Plusieurs villes allemandes ont adopté le principe de « Verkehrswende », ou transformation de la mobilité. Pour Schneidemesser, cela signifie qu’il ne s’agit pas seulement de faciliter la vie aux piétons et aux cyclistes, mais aussi de s’attaquer au « royaume de l’automobile » et de supprimer les privilèges et les biais qui favorisent la voiture dans le système de transport. Selon lui, nous avons tellement intégré la place dominante de la voiture que notre perception est complètement déformée. Ainsi, un changement des mentalités et une nouvelle perspective sont nécessaires.
« La place privilégiée de la voiture est très ancienne, elle est profondément ancrée en nous. Nous la trouvons normale et justifiée. Tout changement est perçu comme une menace. Par exemple, il y a une seule chose vraiment autorisée dans les rues, qui occupent la majeure partie de l’espace public : la voiture ». Il précise que « lorsqu’une rue est ouverte pour divers des activités puissent y prendre place, socialisation, commerce, activités socioculturelles ou physiques, on parle de rue fermée. Fermée ! Donc, dans notre tête, quand on se trouve dans un espace où on peut s’adonner en sécurité à un large éventail d’activité, la rue est fermée, mais quand on peut uniquement y circuler en voiture, elle est ouverte ? »
Les bénéfices pour les familles modestes
Changer le système conçu pour les voitures aura de nombreux bénéfices pour les ménages les plus modestes à Berlin, mais aussi dans d’autres villes et métropoles.
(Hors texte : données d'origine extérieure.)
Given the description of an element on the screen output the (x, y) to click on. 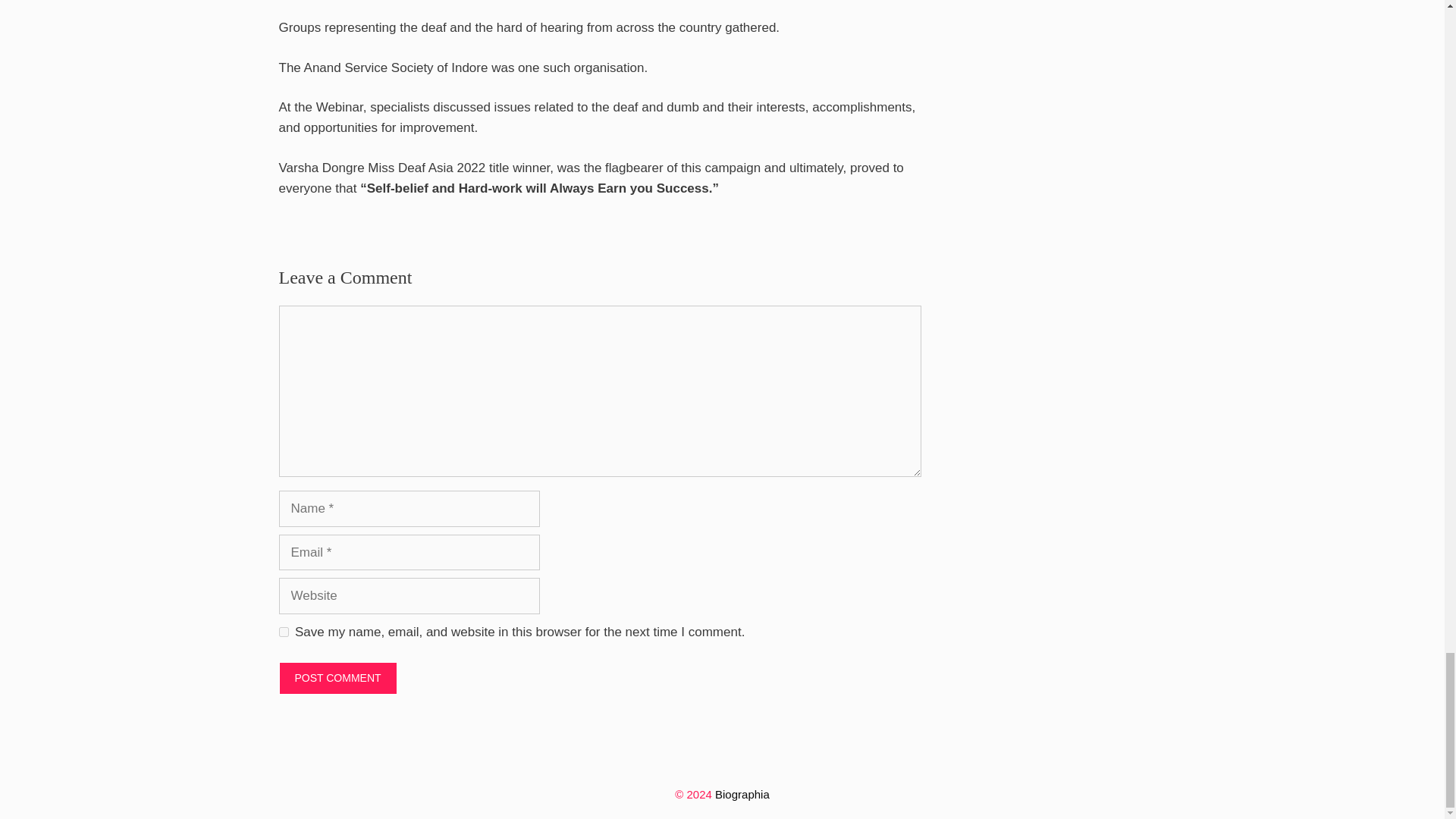
Biographia (742, 793)
Post Comment (338, 677)
Post Comment (338, 677)
yes (283, 632)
Les propriétaires de voitures sont parmi les habitants les plus riches, ils sont 44 % à posséder une ou plusieurs voitures, contre seulement 22 % des habitants ayant des revenus modestes. Les ménages dont le revenu net est inférieur à 500 euros possèdent en moyenne 0,2 voiture, contre 1,27 voiture, soit 6 fois plus, pour ceux dont le revenu net est supérieur à 5 600 euros.
Pédaler plus vite pour le changement
En dépit de l’action municipale, les changements ne sont pas suffisamment rapides pour les habitants qui ont mis en place la campagne Berlin Autofrei. Ils considèrent que les mesures d’application de la loi sur la mobilité et de la loi sur les piétons sont trop timides et ne permettant pas de résoudre la crise liée à la pollution et à l’encombrent dont souffre la ville. À Berlin, le groupe Berlin Autofrei a commencé à travailler sur les premières étapes d’un processus législatif basé sur le principe du référendum populaire. Ils ont, dans la première phase de leur campagne, soumis une pétition ayant réuni 50 000 signatures, visant à interdire les trajets en voiture non essentiels dans l’ensemble du centre de Berlin. Les cinq principes qui fondent Berlin Autofrei sont : améliorer la qualité de vie dans la ville, permettre à chacun une vie plus saine, donner plus d’espace à tous, augmenter la sécurité dans les rues de la ville et surtout, protéger le climat.
La convergence du soutien de principe apporté par les responsables pour renverser la vapeur, de l’innovation des entreprises et de la pression des citoyens fait de Berlin une référence pour ses efforts visant à devenir une ville sans voiture.